Your instructions:
The answer should be a single number, the count of lines in this material that contain "each".

Data:
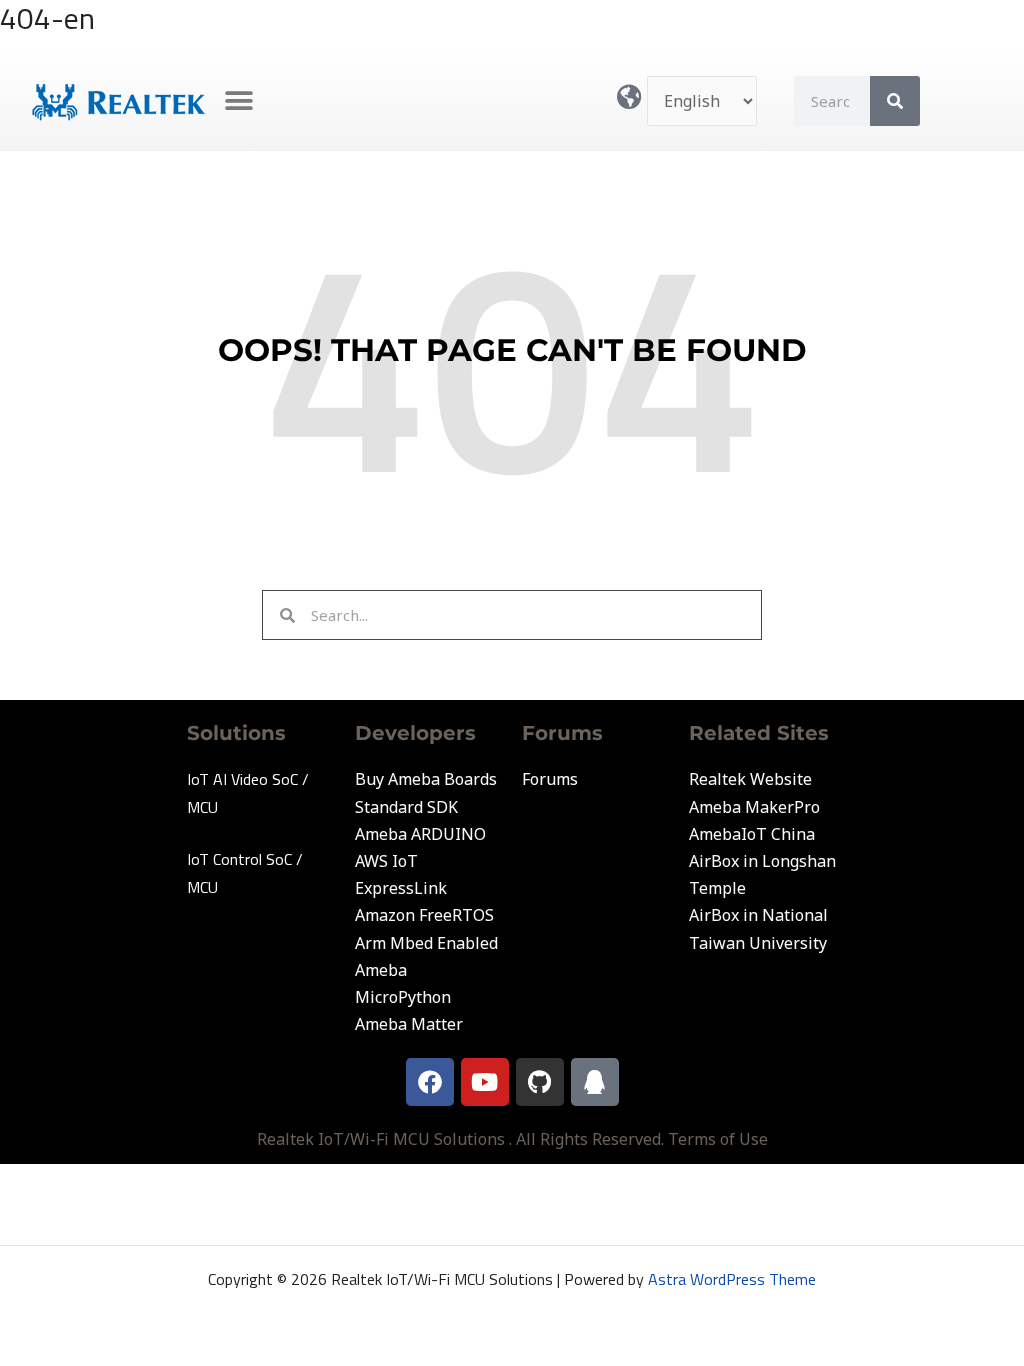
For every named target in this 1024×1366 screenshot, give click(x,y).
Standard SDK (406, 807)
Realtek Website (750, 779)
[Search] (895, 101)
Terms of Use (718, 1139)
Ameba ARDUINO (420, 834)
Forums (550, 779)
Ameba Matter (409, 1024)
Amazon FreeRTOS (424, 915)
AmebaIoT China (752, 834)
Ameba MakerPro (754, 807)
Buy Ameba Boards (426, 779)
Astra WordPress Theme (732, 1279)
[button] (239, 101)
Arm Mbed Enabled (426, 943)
==
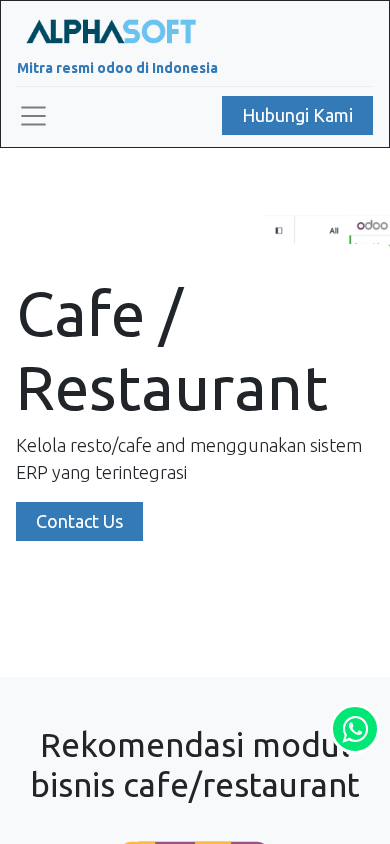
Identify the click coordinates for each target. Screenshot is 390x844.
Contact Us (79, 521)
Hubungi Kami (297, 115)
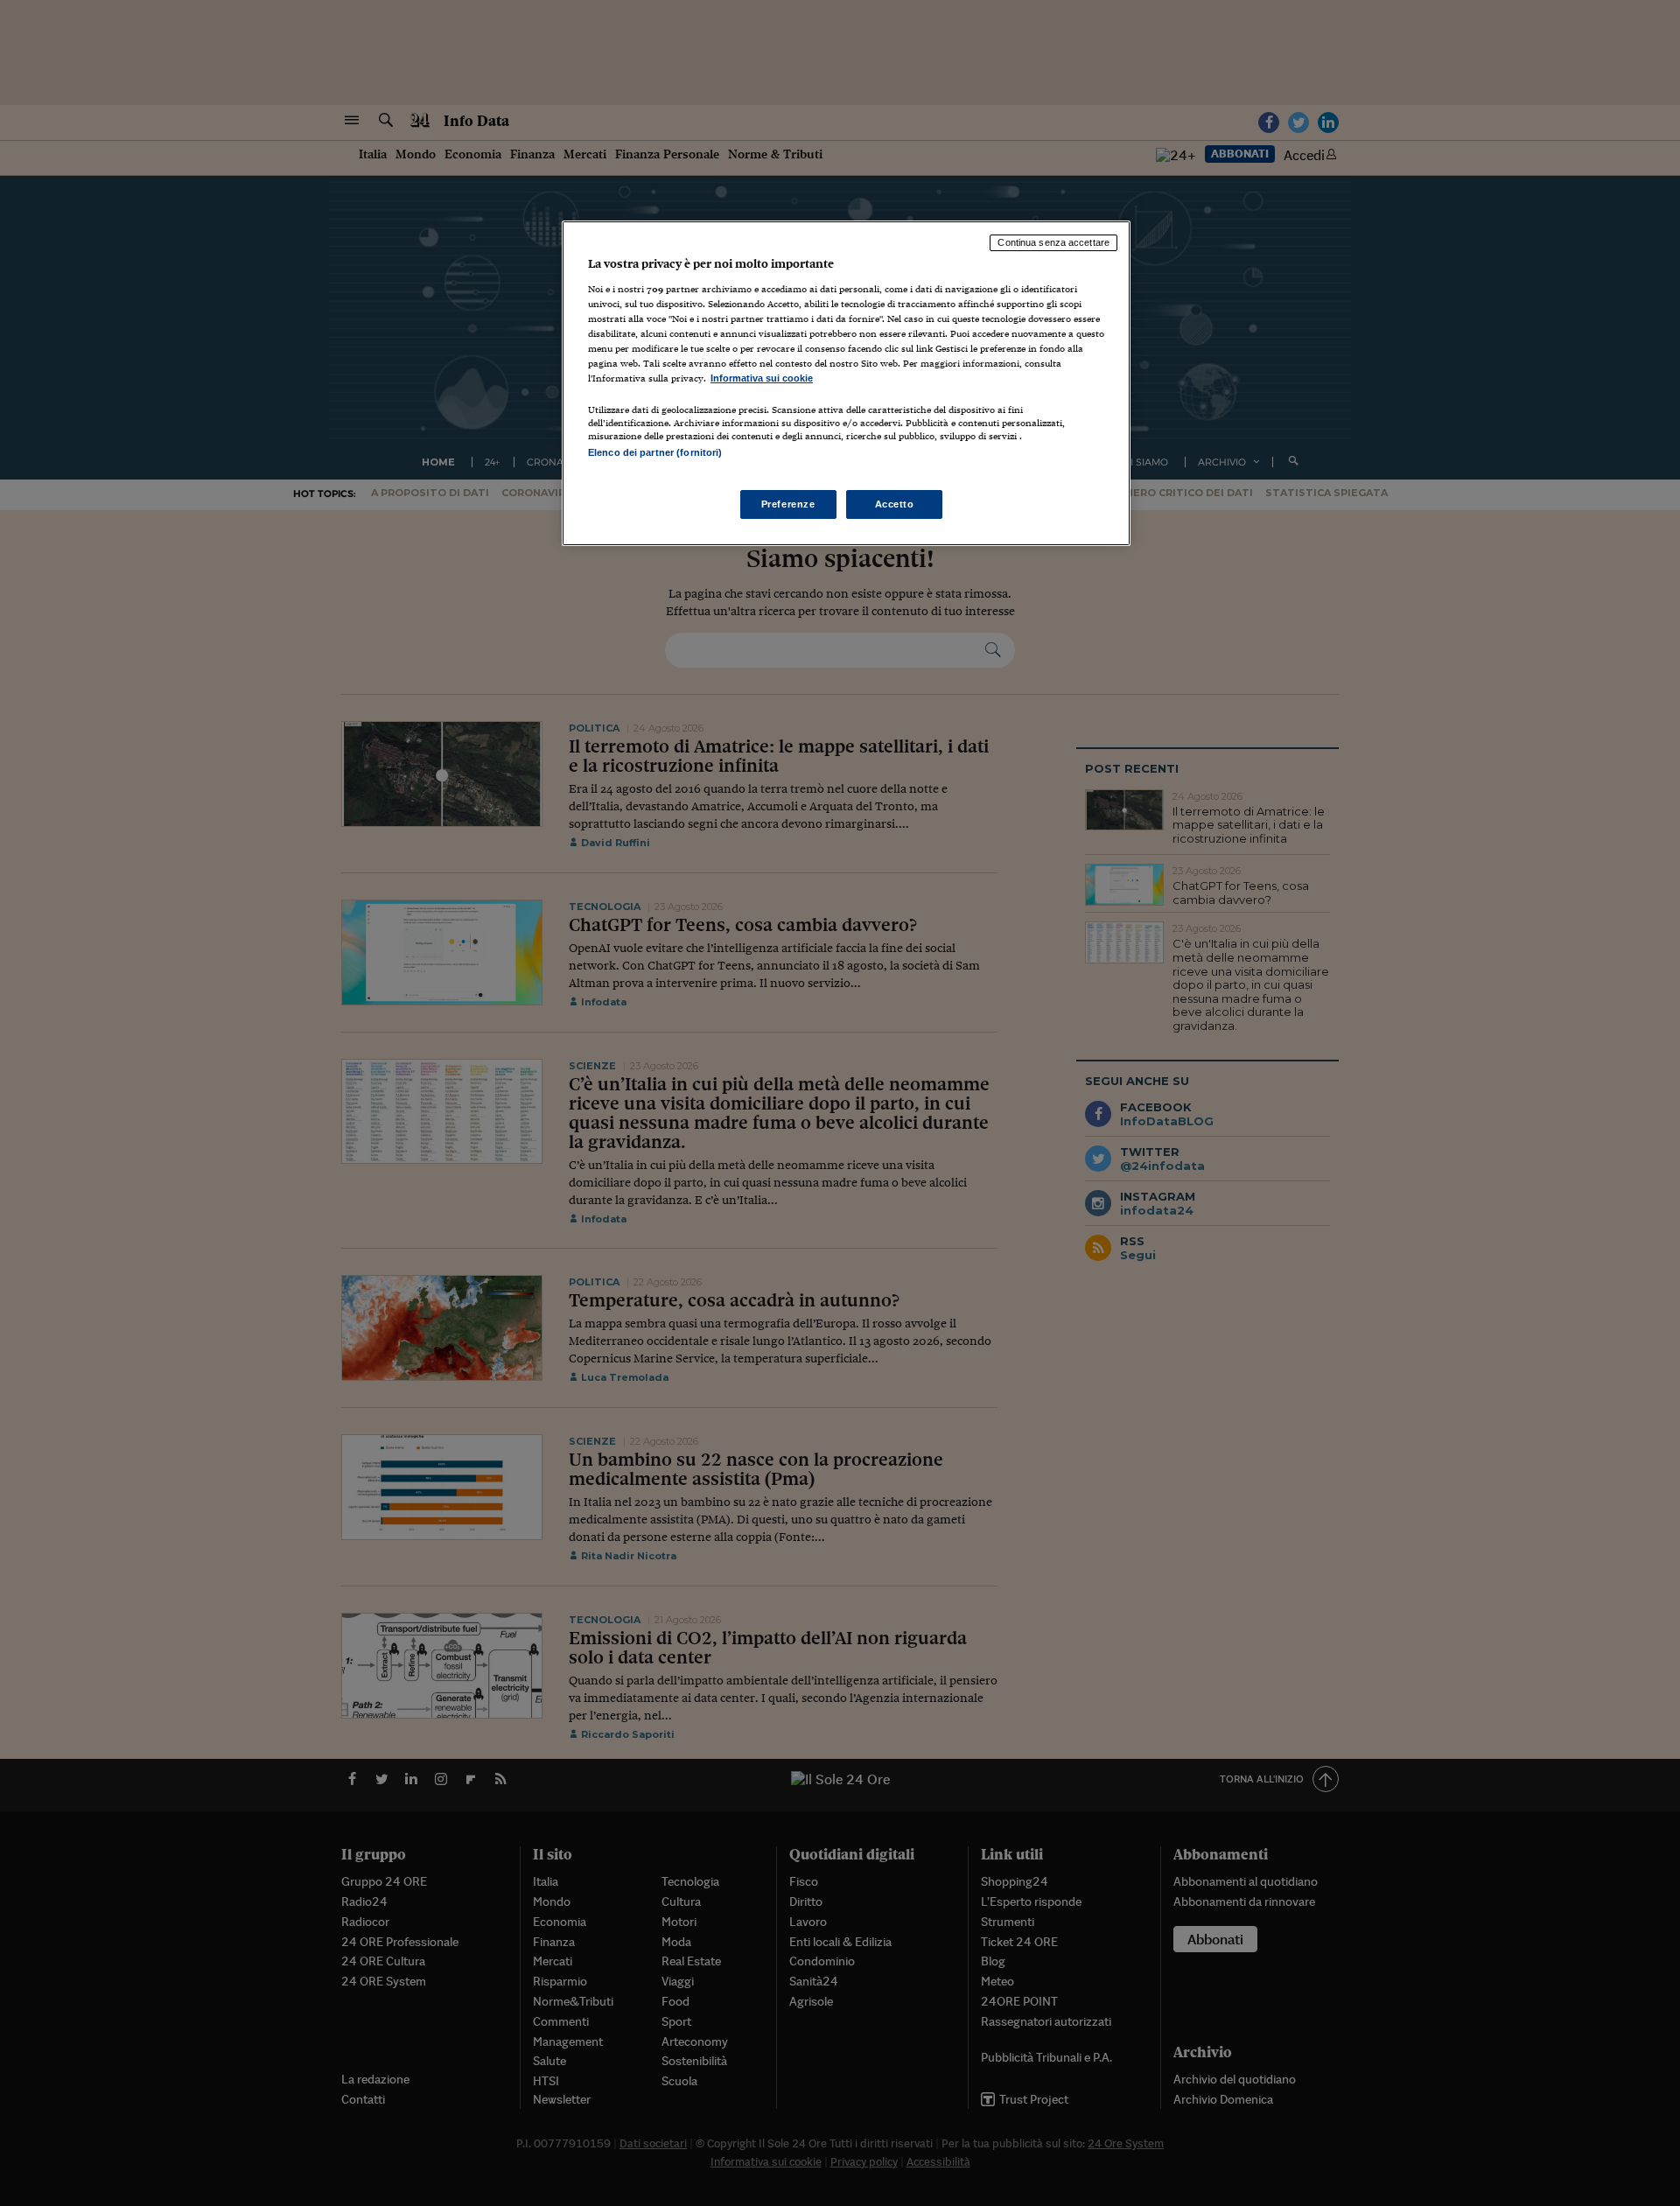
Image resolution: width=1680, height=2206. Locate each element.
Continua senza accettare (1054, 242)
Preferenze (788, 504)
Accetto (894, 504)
---
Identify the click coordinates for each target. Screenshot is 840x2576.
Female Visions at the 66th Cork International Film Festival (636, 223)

Answer to this problem:
3